Figure 19 shows the deviation in the avoidance performance of the USV for dynamic obstacles as a box plot. The standard deviation of the finish time is 0.37 s and 0.55 s for the GMM·MP method and VFF method, respectively. Therefore, the GMM·MP method exhibits a fast and stable response. The distance to the nearest obstacle is 0.54 m and 0.42 m for the GMM·MP and VFF methods, respectively. Therefore, the VFF method is slightly more stable. However, the standard deviations of the cross-track error are 0.08 m and 0.61 m for the GMM·MP and VFF, respectively. Therefore, the GMM method is more stable. This finding can be explained by the fact that a collision occurs when using the VFF method, and an outlier exists in the cross-track error.

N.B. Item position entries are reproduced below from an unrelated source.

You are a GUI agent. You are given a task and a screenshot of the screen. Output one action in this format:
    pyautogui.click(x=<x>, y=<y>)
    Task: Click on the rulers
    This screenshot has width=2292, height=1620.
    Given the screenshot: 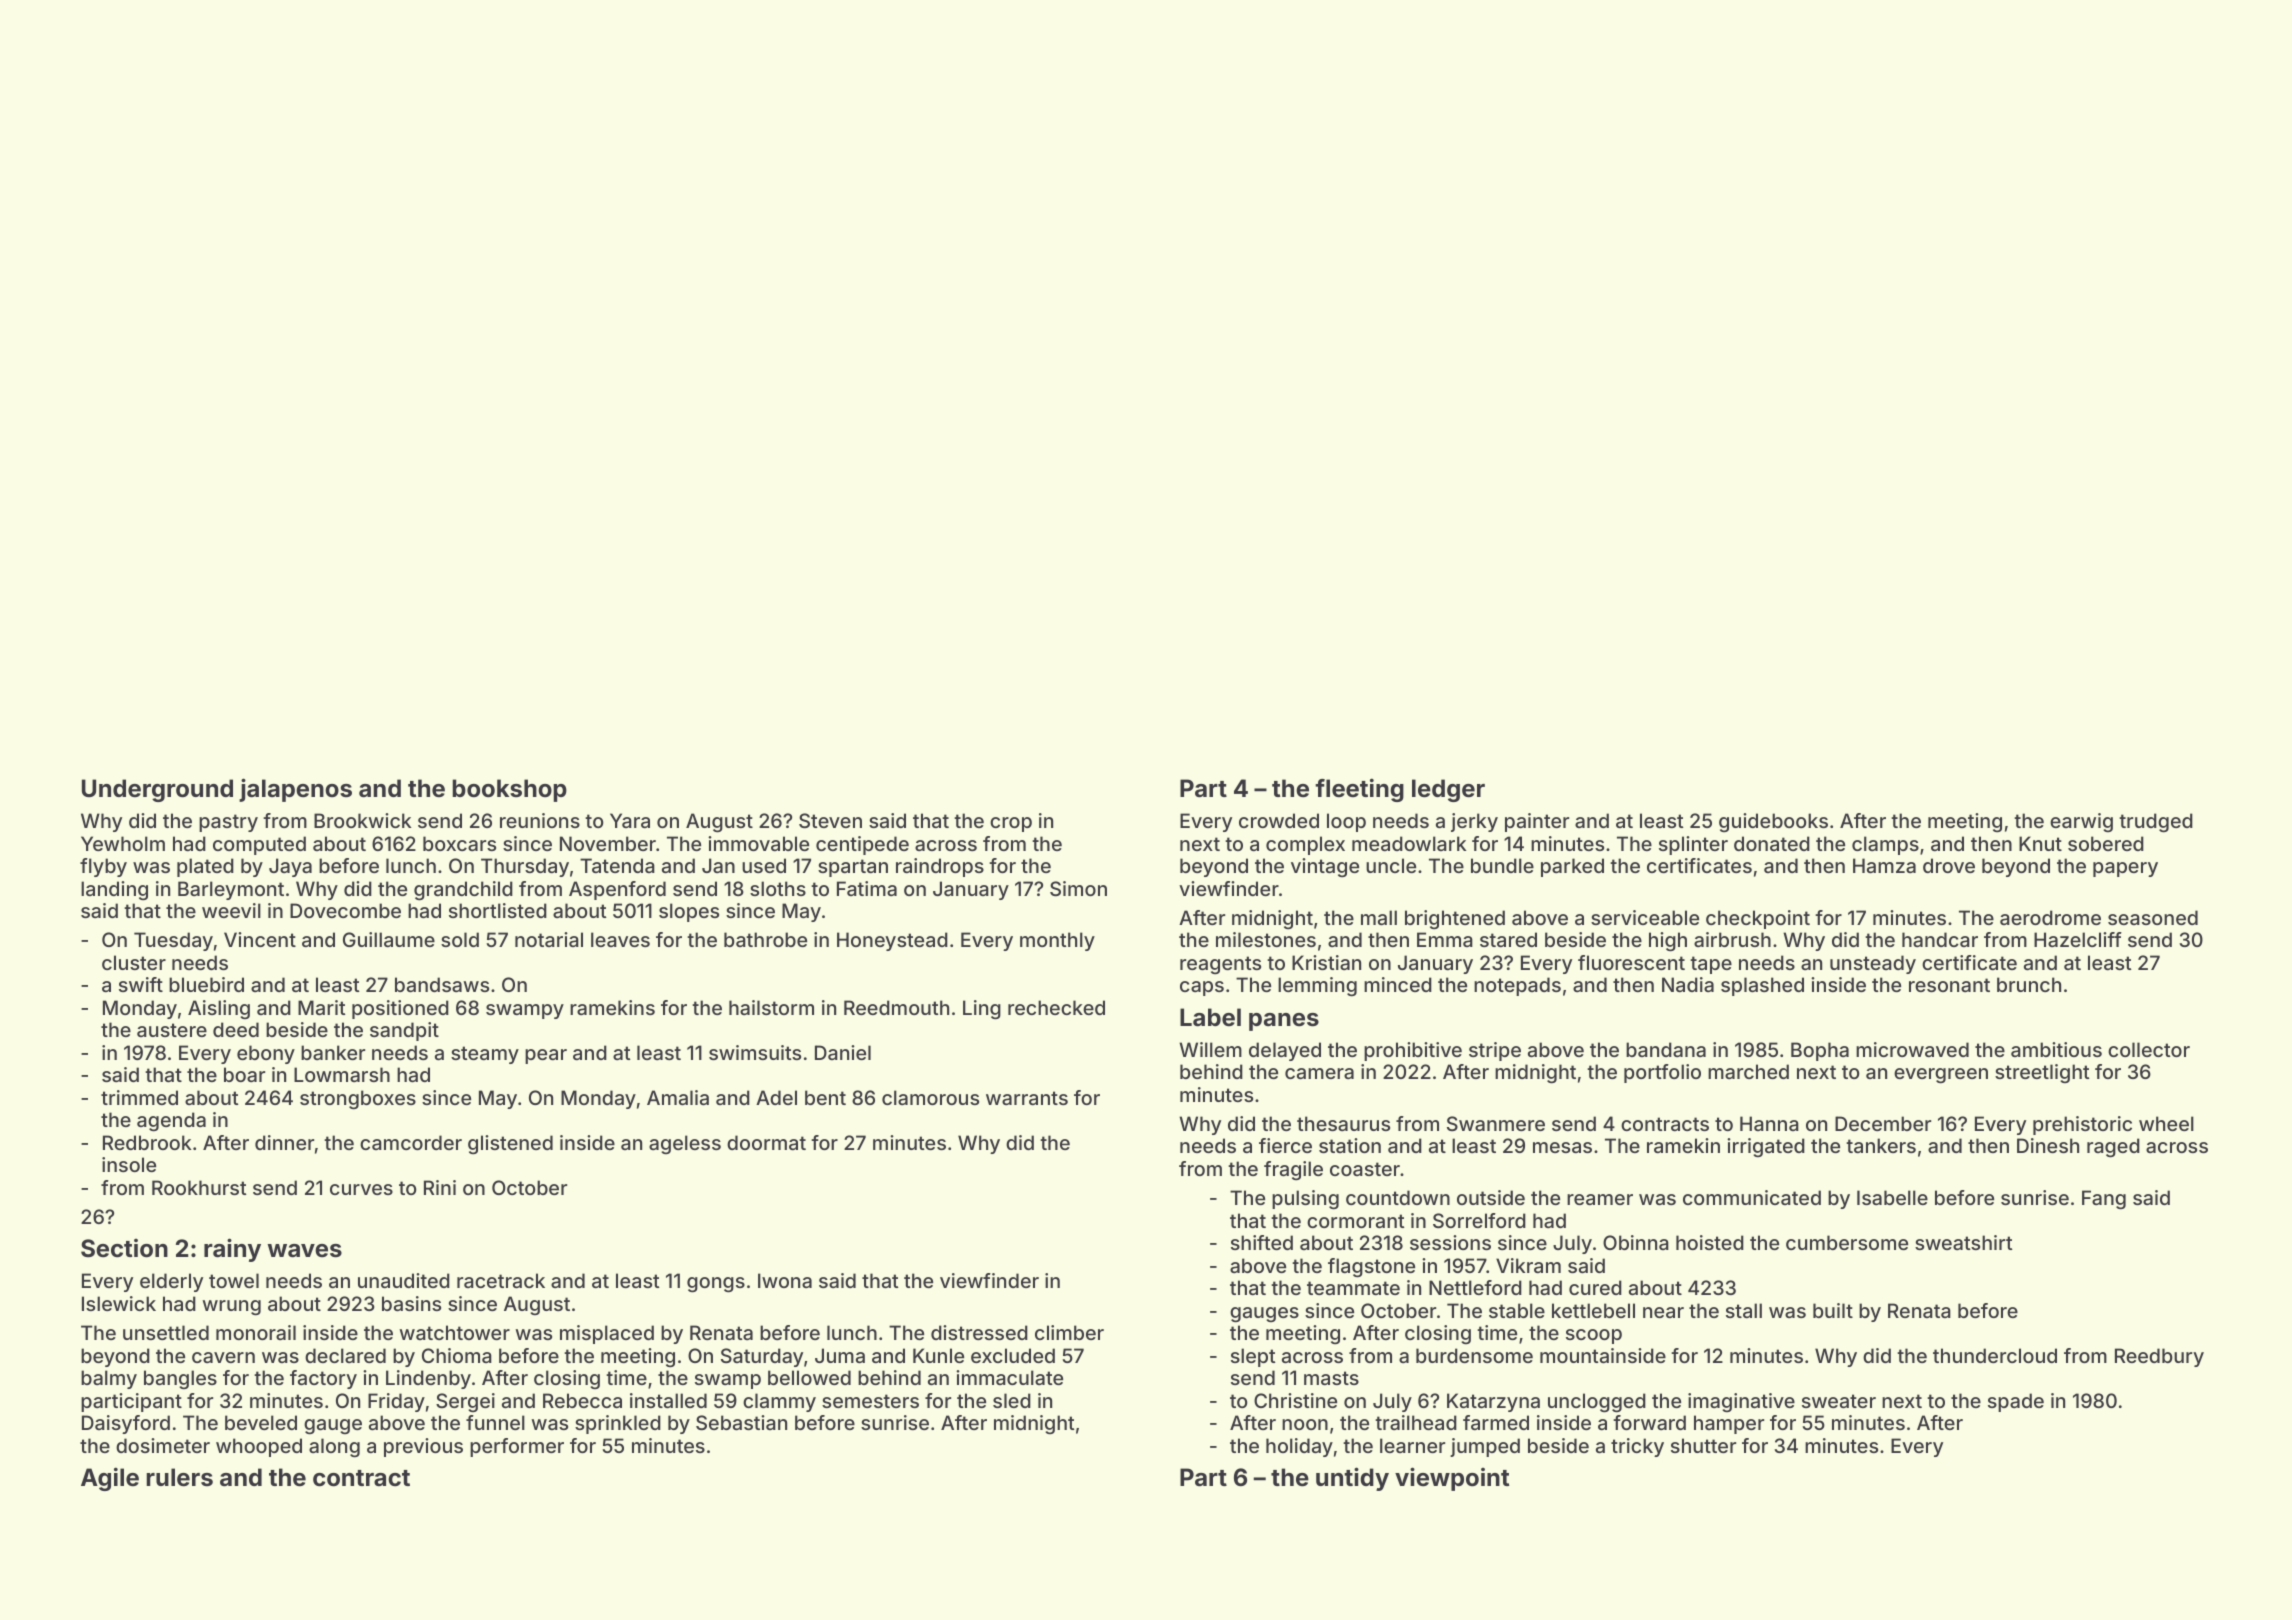 What is the action you would take?
    pyautogui.click(x=179, y=1477)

4.3. Overview of the Results

The GMM·MP generally outperforms the VFF method. When the VFF theory is applied, the vessel tends to avoid obstacles by taking a detour without passing through the narrow space between obstacles. In contrast, the GMM·MP method allows the vessel to pass through narrow passages. Nevertheless, because the GMM·MP method implements obstacle mapping based on probability, obstacle mapping is performed differently even in the same simulation environment, and thus, the standard deviation of the avoidance performance is larger than that associated with the VFF method. In terms of the maintenance of distance from the obstacles, the VFF method exhibits more stable results.

5. Conclusions

According to collision avoidance simulations, the vessel implementing the proposed algorithm can arrive at the target point without colliding with an obstacle. Notably, the method based on GMM mapping and the unicycle model does not yield the exact position of obstacles or vessel behavior compared to the model that considers dynamics. However, using the GMM, the location of the obstacles can be approximated, and the trajectory of the vessel can be corrected through prompt calculation to avoid a collision situation. In addition, the stability of the proposed method was verified by confirming that the USV can safely avoid obstacles in ROS simulations. The proposed technique, which can correct the local trajectory according to obstacles while maintaining the current route, is expected to enhance the reliability of path planning and collision avoidance when used in combination with existing deliberative control methods. Finally, this technology is expected to be useful when performing the USV formation control by preventing collision close USVs or obstacles while maintaining their formation.